Spiccano su tutte l’occupazione delle terre e la riforma agraria di cui ci parla Carmelo Bonanno nel recente libro “Biancavilla e Adrano agli albori della democrazia. La ricostruzione dei partiti, le prime elezioni e i protagonisti politici dopo la caduta del fascismo”.

Il volume, edito da Nero su Bianco, raccoglie le testimonianze di alcuni dei protagonisti della vita politica e sindacale locale del Novecento, evidenziando le numerose iniziative volte a spazzare via i residui del sistema feudale di organizzazione delle terre e ad ottenere la loro redistribuzione.

Il mezzo principale per raggiungere tale obiettivo fu l’occupazione delle terre ad opera di un folto gruppo di contadini e braccianti. Tra questi, Giovanbattista e Giosuè Zappalà, Nino Salomone, Placido Gioco, Antonino Ferro, Alfio Grasso, Vincenzo Russo. A spalleggiarli anche diversi operai. Tra loro, Carmelo Barbagallo, Vincenzo Aiello, Domenico Torrisi, Salvatore Russo. Ma anche intellettuali come Francesco Portale, Nello Iannaci e Salvatore Nicotra.

Così, ad essere presi di mira furono anzitutto i terreni del Cavaliere Cultraro in contrada Pietralunga, nel 1948. Più di 400 persone li occuparono per cinque giorni e desistettero soltanto per l’arrivo della polizia, che sgomberò le proprietà.

A questa occupazione ne seguirono altre, tutte sostenute dai partiti della Sinistra dell’epoca (Pci e Psi in testa) e dalla Camera del Lavoro, e col supporto delle cooperative agricole di sinistra.

Le parole del “compagno” Zappalà

Significativa la testimonianza, riportata nel libro di Bonanno, del “compagno” Giosuè Zappalà: «Gli insediamenti furono vissuti con grande entusiasmo e costituirono per noi protagonisti dei veri e propri giorni di festa in cui potevamo manifestare la libertà che per tanti anni ci era stata negata.
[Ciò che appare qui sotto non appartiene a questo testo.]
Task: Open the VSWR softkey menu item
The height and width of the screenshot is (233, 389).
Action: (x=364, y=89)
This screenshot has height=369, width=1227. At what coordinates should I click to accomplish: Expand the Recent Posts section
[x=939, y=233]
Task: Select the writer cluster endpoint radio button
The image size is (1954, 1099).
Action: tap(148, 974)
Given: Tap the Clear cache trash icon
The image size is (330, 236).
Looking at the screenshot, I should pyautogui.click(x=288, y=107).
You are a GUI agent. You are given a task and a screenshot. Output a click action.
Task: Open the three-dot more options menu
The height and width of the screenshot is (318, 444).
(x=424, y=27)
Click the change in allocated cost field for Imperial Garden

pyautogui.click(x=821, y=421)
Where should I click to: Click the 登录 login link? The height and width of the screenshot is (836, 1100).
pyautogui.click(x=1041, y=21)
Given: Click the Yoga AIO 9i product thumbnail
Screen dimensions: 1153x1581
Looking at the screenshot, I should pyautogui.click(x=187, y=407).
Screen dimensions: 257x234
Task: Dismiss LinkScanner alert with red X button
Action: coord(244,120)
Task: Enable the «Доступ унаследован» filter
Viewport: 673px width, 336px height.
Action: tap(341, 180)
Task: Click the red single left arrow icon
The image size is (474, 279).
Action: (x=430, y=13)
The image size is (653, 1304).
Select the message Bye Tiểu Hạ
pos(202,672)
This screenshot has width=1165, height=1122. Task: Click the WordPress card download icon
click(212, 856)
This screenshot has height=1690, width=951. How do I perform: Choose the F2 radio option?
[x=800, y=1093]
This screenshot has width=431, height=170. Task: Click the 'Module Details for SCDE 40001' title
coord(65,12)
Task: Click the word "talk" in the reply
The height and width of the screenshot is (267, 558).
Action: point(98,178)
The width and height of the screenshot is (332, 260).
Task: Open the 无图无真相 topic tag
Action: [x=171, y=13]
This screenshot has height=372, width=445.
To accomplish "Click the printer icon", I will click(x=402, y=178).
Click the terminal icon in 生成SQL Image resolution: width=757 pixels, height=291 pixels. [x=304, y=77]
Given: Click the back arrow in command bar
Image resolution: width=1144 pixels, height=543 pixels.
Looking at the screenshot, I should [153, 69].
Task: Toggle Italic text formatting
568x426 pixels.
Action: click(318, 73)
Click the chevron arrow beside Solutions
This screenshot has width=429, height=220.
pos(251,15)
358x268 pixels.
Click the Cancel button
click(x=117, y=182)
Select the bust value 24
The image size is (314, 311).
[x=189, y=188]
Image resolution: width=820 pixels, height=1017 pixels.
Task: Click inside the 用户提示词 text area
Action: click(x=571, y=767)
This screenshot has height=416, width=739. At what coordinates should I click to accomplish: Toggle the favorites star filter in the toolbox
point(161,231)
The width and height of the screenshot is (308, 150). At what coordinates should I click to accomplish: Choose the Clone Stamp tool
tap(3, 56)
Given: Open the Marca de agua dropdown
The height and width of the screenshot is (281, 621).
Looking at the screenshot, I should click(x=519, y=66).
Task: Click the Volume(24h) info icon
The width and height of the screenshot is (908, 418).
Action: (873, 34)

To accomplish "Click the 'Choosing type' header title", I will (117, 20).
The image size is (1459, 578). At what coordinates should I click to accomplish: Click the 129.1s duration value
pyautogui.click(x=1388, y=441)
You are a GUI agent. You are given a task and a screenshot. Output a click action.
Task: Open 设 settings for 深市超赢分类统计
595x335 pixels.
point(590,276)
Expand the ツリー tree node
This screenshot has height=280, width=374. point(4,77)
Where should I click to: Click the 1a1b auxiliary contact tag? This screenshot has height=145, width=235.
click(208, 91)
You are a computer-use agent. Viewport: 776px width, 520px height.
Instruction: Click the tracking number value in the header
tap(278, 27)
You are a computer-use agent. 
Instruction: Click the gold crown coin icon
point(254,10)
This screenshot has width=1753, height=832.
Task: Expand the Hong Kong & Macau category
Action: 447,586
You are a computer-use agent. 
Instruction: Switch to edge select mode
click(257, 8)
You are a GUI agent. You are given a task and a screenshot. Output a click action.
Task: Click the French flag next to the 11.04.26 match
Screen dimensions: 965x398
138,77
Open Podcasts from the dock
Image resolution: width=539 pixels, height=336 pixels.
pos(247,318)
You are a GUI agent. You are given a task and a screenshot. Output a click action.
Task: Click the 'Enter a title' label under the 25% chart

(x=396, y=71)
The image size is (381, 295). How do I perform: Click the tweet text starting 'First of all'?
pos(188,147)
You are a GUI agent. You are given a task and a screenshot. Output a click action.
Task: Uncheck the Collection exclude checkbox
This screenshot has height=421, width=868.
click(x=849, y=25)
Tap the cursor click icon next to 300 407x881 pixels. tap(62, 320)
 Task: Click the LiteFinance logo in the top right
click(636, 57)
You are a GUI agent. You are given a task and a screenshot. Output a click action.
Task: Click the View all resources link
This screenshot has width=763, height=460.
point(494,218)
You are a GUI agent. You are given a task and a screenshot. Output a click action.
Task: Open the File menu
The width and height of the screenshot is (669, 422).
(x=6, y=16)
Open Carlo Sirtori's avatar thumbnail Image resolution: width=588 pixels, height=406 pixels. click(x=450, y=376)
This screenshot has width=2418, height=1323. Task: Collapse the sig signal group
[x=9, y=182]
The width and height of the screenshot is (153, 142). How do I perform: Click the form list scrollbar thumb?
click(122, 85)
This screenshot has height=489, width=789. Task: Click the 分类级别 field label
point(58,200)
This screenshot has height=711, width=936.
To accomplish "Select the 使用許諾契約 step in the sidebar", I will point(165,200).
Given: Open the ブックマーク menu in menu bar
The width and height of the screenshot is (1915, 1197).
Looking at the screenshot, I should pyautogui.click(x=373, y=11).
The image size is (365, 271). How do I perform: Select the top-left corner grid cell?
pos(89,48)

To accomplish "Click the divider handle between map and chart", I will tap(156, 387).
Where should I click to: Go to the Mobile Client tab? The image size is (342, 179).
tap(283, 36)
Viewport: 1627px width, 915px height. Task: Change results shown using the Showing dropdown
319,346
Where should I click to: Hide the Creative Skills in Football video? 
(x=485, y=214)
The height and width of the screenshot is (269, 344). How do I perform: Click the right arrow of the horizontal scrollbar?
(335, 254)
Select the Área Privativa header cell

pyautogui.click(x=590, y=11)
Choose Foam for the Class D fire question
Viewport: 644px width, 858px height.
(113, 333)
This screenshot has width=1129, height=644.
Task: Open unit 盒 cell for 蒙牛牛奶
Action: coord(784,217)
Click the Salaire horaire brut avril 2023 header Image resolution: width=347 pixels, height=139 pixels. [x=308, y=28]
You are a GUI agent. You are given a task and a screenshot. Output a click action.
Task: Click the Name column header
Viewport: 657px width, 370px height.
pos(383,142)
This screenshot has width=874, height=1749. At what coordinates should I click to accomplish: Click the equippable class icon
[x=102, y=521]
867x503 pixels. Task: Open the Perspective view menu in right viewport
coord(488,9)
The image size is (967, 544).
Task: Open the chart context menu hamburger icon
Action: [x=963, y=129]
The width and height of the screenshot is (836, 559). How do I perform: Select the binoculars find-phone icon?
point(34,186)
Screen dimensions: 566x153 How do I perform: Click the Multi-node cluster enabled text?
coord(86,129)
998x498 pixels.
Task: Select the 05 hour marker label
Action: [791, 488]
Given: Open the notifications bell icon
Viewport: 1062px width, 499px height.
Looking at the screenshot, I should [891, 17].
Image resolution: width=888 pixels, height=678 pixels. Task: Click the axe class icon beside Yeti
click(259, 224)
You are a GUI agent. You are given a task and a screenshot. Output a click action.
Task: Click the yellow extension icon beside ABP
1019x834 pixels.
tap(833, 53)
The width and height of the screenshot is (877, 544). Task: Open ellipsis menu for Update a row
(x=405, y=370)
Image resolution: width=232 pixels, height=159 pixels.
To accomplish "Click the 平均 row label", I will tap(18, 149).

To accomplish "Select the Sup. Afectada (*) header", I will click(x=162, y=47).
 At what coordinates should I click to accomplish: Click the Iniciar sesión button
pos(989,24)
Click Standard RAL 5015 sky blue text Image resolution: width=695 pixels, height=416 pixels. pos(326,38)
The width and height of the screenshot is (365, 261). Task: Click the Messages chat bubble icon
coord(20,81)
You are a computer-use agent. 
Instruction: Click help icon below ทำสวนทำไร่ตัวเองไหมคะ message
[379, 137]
Le terre, i cui proprietari erano ricchi borghesi e aristocratici, spesso si trovavano in condizioni precarie, erano difficilmente produttive e necessitavano di grandi lavori di aratura, semina e manutenzione. Noi braccianti, perciò, con grande impegno e dedizione, spinti, oltre che dalla passione per il nostro lavoro, anche e soprattutto dalle condizioni di vita misere di quei tempi, ci occupammo, fin quando ci fu concesso, dell’opera di bonifica. Erano terre che di fatto costituivano per moltissimi l’unica fonte di reddito disponibile».

Tali iniziative, innestatesi nel corso del processo di riforma agraria che portò al superamento del sistema di governo delle terre sino ad allora vigente, condussero però a risultati contraddittori, poiché alcuni contadini ottennero terre produttive mentre altri terre scadenti. Ciò acuì il clima di invidia e inimicizia tra i protagonisti di quelle lotte e condusse alla rottura definitiva della coesione e della solidarietà della categoria.

Ciò non toglie che queste iniziative e manifestazioni segnarono un passaggio molto importante nella storia politica, socio-economica e sindacale locale e posero le basi per la “conquista” del palazzo municipale nel 1956 con l’elezione di Peppino Pace, primo sindaco comunista di Biancavilla.